前チームは高校通算58本塁打の菊田 拡和(巨人)を筆頭にスラッガー揃いのチームだった。しかし今年は走攻守三拍子揃った選手たちが一條、菊地の脇を固め、守り勝っていくチーム。昨秋の県大会では1試合の最多失点はわずか2という抜群の安定感で関東大会まで勝ち上がった。
しかし関東大会の健大高崎戦では逆転負けを喫した。
「菊地の調子が上がらず、一條もこの試合では詰めの甘さを残し、試合を落としてしまいました。選手たちはこの悔しさを忘れずに冬の練習に取り組んできました」また主将の中山 琉唯にとっても痛恨の試合だったと振り返る。
「自分も含めて、チームとしてやることが徹底されていなくて、それができなくて悔しかったです」
冬では体作りや個々のスキルアップに取り組んできた。一冬超えて、伸びてきた選手も多い。まず主力選手について。エースの菊地竜雅は昨秋、関東大会に敗れた悔しさから日々の取り組み、ケアを見直し、さらにプロ野球投手の映像を見直したり、山本由伸投手のジャベリックスローの映像を見て、ジャベリックスローを自ら購入するなど探究心豊かな姿勢でレベルアップ。昨年と比べても制球力、打者との駆け引きのレベルが高まった。

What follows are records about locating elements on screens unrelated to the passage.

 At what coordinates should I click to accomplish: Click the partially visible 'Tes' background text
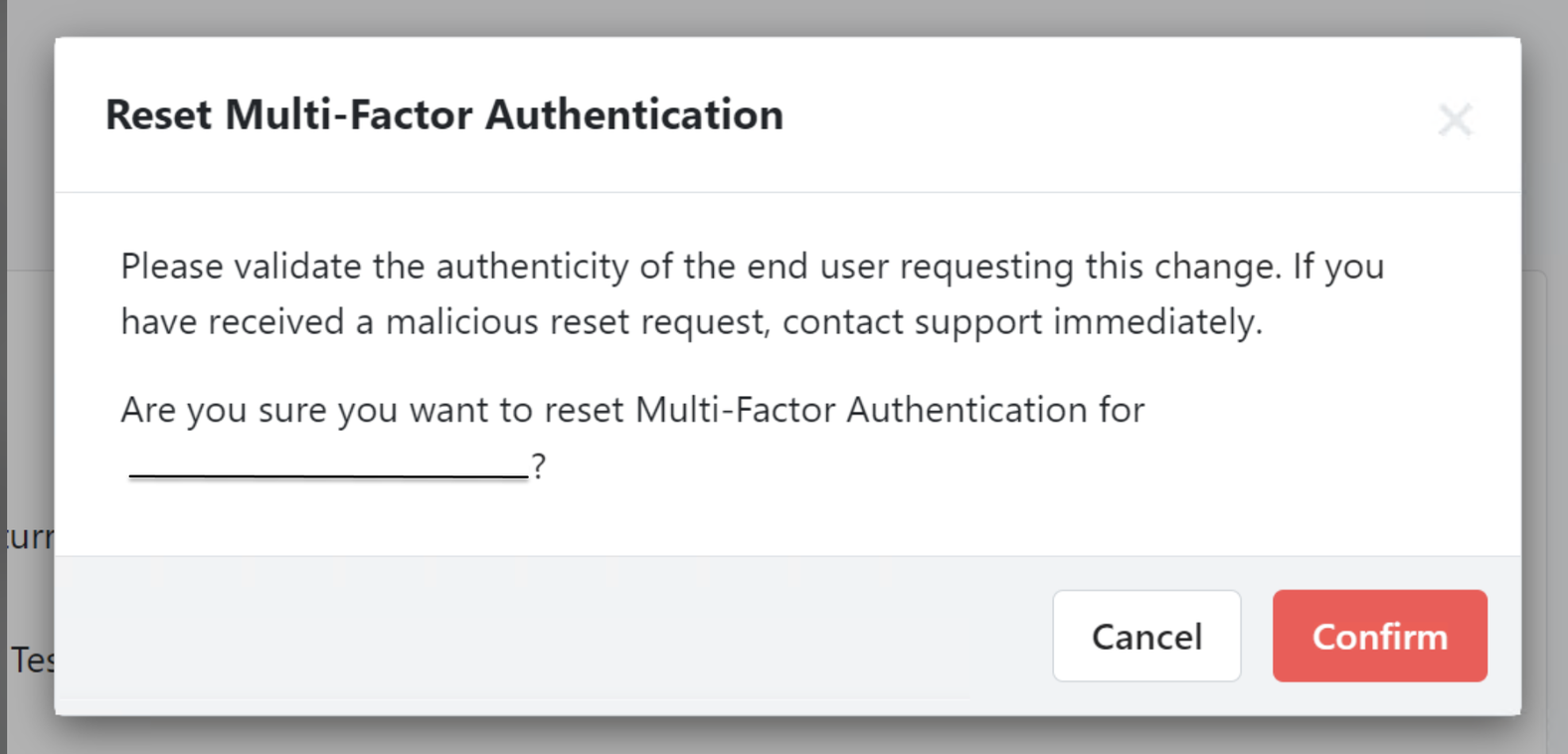[x=30, y=658]
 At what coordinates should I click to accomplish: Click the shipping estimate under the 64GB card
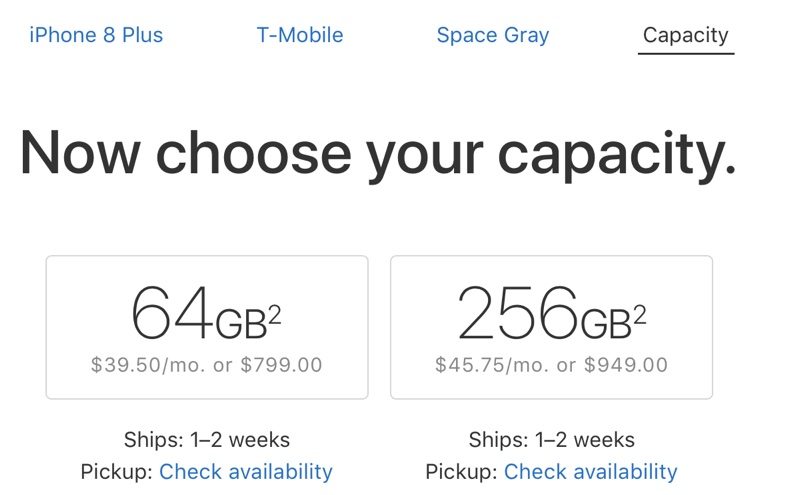pyautogui.click(x=207, y=439)

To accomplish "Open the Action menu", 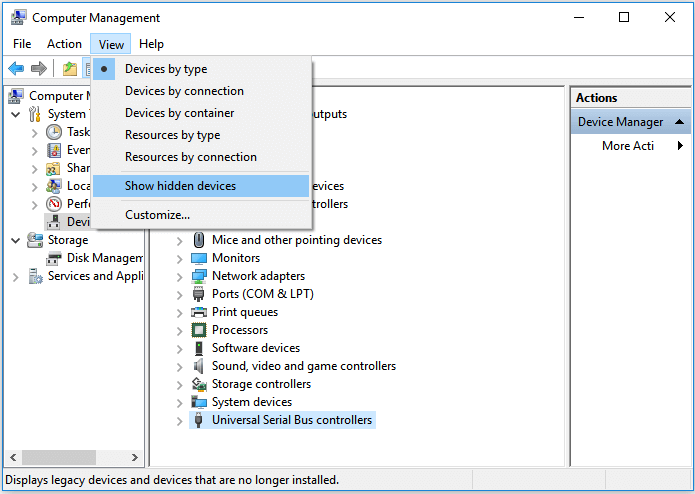I will click(x=64, y=44).
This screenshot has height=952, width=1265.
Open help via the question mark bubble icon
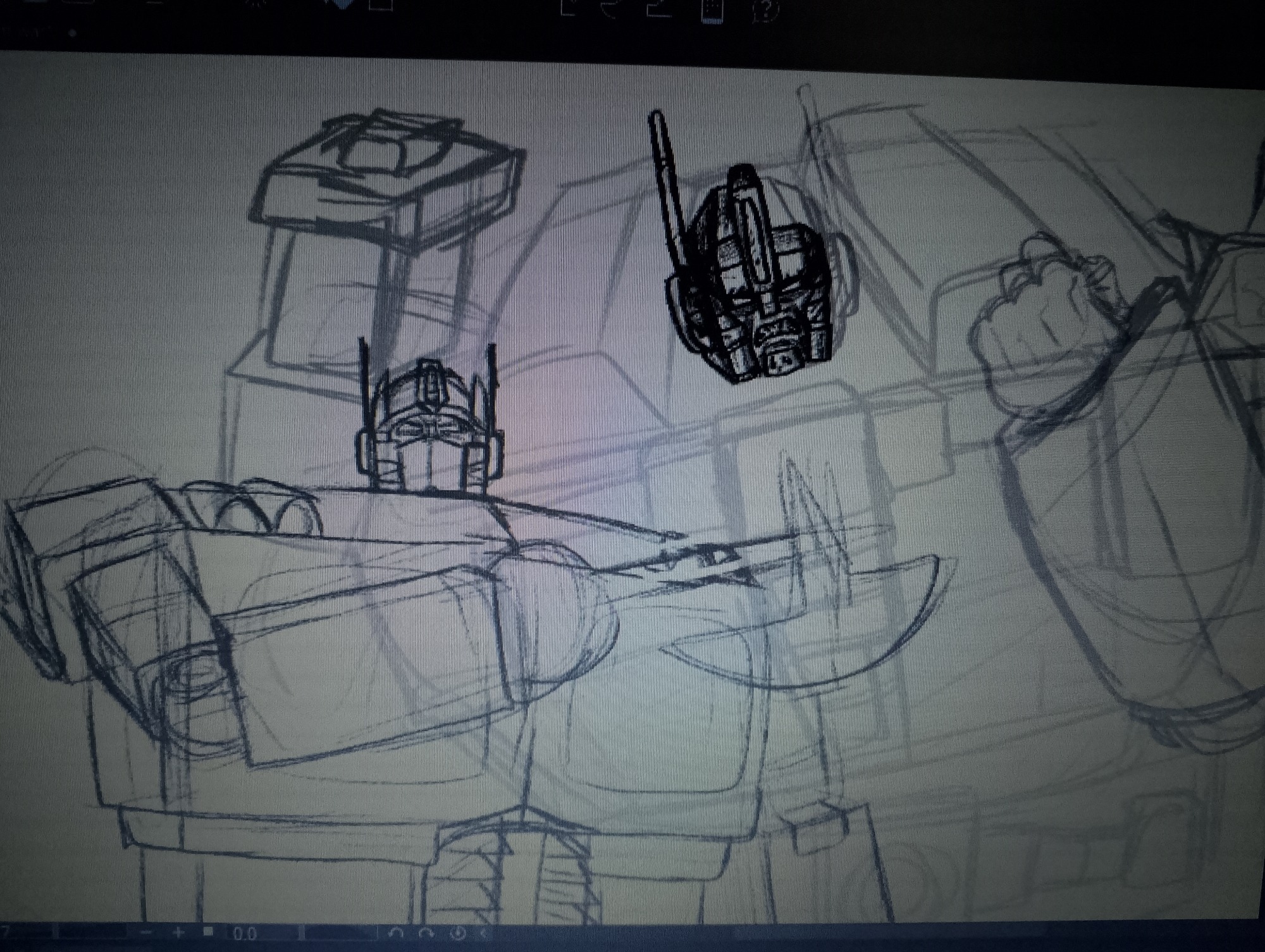766,10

もう1人のエース・一條も189センチ82キロまで増量し、6月以降の練習試合では最速145,6キロをマークしているという。また正捕手の中山は「まだ2人以外にも良い投手はいます」と語るように、最速141キロの速球に加え、切れのある変化球を内外角に投げ分ける江幡大輝、130キロを超える右腕・市村大翔、左腕・小林優吾など菊地、一條に負担を書けない形で勝負ができる。
ここまで順調な仕上がりを見せており、本番へ向けて準備が整った。